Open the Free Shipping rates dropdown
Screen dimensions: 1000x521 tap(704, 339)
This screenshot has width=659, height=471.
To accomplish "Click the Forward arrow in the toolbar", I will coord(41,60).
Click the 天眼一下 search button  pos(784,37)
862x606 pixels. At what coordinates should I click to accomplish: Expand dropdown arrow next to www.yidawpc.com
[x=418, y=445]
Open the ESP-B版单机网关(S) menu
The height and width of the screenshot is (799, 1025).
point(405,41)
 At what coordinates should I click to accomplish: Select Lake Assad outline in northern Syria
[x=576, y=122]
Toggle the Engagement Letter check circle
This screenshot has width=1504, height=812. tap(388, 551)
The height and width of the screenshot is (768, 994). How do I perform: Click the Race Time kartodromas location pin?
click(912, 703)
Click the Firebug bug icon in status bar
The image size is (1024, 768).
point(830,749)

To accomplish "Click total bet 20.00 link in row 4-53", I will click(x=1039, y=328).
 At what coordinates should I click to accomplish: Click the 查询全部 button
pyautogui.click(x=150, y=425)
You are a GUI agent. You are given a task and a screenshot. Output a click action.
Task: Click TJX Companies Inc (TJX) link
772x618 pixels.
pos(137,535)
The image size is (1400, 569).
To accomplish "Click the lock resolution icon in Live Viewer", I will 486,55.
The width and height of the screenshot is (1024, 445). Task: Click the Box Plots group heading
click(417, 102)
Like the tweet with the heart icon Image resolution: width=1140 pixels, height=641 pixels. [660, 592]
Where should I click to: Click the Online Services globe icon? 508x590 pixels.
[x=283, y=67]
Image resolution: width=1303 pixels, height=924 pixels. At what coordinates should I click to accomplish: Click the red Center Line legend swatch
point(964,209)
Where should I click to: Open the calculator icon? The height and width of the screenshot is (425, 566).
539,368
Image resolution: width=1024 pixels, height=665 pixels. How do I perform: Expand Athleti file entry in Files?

Brief –
Render all of the lines above as a numbered list, omitting any blank lines.

Task output –
1. Open the Free Shipping rates dropdown
2. Screen dimensions: 1000x521 tap(704, 339)
3. This screenshot has width=659, height=471.
4. To accomplish "Click the Forward arrow in the toolbar", I will coord(41,60).
5. Click the 天眼一下 search button  pos(784,37)
6. 862x606 pixels. At what coordinates should I click to accomplish: Expand dropdown arrow next to www.yidawpc.com
7. [x=418, y=445]
8. Open the ESP-B版单机网关(S) menu
9. The height and width of the screenshot is (799, 1025).
10. point(405,41)
11.  At what coordinates should I click to accomplish: Select Lake Assad outline in northern Syria
12. [x=576, y=122]
13. Toggle the Engagement Letter check circle
14. This screenshot has width=1504, height=812. tap(388, 551)
15. The height and width of the screenshot is (768, 994). How do I perform: Click the Race Time kartodromas location pin?
16. click(912, 703)
17. Click the Firebug bug icon in status bar
18. The image size is (1024, 768).
19. point(830,749)
20. To accomplish "Click total bet 20.00 link in row 4-53", I will click(x=1039, y=328).
21.  At what coordinates should I click to accomplish: Click the 查询全部 button
22. pyautogui.click(x=150, y=425)
23. You are a GUI agent. You are given a task and a screenshot. Output a click action.
24. Task: Click TJX Companies Inc (TJX) link
25. 772x618 pixels.
26. pos(137,535)
27. The image size is (1400, 569).
28. To accomplish "Click the lock resolution icon in Live Viewer", I will 486,55.
29. The width and height of the screenshot is (1024, 445). Task: Click the Box Plots group heading
30. click(417, 102)
31. Like the tweet with the heart icon Image resolution: width=1140 pixels, height=641 pixels. [660, 592]
32. Where should I click to: Click the Online Services globe icon? 508x590 pixels.
33. [x=283, y=67]
34. Image resolution: width=1303 pixels, height=924 pixels. At what coordinates should I click to accomplish: Click the red Center Line legend swatch
35. point(964,209)
36. Where should I click to: Open the calculator icon? The height and width of the screenshot is (425, 566).
37. 539,368
38. Image resolution: width=1024 pixels, height=665 pixels. How do I perform: Expand Athleti file entry in Files?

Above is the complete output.